If no default value is specified, a Color type defaults to an empty string (which is treated by Tinderbox as the value 'normal'); in key attribute displays a white colour chip is displayed. In some cases, Tinderbox will show a dark red colour as a 'not initialised' colour value; it is hex colour code #6f0000, though its derivation as a value is not clear.
Note that as 8-bit colour settings are translated within the app into 16-bit colours, rounding errors can occur. So, in some cases - most likely using HSV and HSV based transforms - the values used might not correspond precisely to those set by the user.
When accessed via ^value()^ export code, it will return either a hex colour value or a named Tinderbox colour, depending on what is set for the destination attribute.
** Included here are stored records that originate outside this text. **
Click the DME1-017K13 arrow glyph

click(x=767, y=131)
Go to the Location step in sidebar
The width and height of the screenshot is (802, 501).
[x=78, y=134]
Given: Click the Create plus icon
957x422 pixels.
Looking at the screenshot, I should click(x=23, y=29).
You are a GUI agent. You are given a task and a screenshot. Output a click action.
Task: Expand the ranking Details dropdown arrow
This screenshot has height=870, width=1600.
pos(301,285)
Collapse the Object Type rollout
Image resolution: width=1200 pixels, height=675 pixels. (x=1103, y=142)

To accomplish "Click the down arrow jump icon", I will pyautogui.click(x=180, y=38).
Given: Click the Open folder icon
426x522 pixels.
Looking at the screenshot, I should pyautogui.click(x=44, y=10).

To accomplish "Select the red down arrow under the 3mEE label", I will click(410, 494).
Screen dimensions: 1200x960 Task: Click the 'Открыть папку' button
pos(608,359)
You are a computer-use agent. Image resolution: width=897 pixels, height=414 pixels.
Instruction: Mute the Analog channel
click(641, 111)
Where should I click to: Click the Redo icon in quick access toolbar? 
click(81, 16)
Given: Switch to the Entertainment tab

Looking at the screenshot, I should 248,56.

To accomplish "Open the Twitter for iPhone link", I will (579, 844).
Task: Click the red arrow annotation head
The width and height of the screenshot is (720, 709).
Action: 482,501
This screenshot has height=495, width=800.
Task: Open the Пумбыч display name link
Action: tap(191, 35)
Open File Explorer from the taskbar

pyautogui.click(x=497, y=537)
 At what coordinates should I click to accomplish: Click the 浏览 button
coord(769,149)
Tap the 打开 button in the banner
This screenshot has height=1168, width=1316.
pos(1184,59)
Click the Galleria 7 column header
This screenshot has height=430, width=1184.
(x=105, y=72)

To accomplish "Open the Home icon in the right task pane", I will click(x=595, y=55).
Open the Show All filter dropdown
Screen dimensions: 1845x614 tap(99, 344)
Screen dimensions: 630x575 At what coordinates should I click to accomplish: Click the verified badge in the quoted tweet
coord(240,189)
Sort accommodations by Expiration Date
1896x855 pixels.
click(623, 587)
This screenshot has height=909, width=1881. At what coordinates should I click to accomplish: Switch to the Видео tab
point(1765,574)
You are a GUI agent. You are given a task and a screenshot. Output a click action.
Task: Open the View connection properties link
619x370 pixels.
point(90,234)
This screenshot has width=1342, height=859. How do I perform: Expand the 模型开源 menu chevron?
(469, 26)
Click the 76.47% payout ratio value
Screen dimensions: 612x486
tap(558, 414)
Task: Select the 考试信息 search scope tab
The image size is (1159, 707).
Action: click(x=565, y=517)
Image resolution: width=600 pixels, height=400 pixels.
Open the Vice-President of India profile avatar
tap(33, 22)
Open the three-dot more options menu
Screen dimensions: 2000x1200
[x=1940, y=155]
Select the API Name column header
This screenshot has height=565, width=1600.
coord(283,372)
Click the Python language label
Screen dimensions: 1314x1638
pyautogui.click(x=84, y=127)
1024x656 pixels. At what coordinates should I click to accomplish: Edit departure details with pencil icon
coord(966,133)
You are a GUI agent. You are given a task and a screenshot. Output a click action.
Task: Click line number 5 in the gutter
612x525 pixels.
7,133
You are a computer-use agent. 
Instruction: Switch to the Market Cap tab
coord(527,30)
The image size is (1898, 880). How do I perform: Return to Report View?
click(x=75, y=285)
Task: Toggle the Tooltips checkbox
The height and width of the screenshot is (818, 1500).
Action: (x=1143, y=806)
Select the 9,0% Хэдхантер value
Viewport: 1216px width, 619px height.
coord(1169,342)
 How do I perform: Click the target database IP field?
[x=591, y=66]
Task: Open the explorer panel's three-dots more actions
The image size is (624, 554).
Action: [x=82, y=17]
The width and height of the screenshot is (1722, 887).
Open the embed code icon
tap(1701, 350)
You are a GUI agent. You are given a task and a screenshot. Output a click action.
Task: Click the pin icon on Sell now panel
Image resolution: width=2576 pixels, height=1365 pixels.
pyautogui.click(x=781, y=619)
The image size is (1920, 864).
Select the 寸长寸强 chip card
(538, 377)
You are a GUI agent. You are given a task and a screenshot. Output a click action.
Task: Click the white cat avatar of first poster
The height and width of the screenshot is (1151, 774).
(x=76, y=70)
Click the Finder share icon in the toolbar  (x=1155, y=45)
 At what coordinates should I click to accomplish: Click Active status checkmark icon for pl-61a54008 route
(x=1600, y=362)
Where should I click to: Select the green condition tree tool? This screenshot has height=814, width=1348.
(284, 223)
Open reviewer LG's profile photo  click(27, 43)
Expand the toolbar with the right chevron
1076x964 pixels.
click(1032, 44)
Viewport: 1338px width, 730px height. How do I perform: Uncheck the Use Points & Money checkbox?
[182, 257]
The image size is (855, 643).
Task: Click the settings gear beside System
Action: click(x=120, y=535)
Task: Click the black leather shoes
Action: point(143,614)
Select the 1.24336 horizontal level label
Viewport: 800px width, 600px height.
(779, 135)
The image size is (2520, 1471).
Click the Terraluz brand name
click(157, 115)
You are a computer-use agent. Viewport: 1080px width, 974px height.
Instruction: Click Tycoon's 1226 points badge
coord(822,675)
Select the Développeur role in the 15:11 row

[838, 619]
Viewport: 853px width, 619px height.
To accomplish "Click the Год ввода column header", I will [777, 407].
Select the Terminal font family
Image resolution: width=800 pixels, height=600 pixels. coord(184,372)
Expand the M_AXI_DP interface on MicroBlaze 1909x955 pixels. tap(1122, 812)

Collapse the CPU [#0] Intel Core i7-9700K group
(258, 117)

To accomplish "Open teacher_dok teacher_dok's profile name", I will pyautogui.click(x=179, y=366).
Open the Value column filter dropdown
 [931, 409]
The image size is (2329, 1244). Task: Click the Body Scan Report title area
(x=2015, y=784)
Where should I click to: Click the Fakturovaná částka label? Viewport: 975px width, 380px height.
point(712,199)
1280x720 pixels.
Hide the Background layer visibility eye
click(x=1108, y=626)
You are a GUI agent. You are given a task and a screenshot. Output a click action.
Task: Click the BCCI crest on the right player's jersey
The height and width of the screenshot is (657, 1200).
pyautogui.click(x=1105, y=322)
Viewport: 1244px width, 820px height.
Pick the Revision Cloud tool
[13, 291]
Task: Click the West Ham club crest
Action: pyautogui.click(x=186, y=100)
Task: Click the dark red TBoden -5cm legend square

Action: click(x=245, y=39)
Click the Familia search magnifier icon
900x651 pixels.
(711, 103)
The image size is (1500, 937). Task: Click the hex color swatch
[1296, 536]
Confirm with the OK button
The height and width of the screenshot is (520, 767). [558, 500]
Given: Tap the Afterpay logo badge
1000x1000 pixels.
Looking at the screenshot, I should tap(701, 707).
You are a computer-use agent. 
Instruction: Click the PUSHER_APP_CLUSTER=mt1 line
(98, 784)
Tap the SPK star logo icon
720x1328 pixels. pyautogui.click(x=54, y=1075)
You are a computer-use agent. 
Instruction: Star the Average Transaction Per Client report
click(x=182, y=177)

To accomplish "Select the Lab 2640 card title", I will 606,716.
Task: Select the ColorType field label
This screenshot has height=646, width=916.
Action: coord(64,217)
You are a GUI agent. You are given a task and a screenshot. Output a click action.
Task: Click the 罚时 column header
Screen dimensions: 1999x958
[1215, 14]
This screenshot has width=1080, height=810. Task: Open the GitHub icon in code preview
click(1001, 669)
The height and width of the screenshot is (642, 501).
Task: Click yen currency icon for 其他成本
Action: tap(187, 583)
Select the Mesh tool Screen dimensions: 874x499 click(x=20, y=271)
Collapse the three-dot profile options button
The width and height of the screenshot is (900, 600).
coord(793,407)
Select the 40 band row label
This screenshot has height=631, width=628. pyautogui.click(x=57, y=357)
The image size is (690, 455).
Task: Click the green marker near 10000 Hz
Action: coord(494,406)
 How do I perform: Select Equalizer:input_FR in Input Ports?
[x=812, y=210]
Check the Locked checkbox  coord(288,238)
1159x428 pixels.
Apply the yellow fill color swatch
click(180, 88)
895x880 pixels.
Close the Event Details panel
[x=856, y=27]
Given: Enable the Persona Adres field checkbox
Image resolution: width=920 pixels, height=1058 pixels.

By comparison, using the deprecated ^get()^ or ^getFor()^ export codes, the colour is always returned as a hex figure including a # prefix, e.g. "#FF9900".
Similarly, using format() with a colour attribute will always result in a hexadecimal value string regardless of the stored value. Thus it makes sense to export colour attributes as ^value(format($ColorAttr))^ or ^value($ColorAttr.format())^. However, note that coercing a default (blank) colour to a string value using format() or .format() will result in the colour value "#ffffff", which is not strictly the blank value. So, be wary of using that formatting as a means to check for a blank colour value; better is to use a short form Boolean test.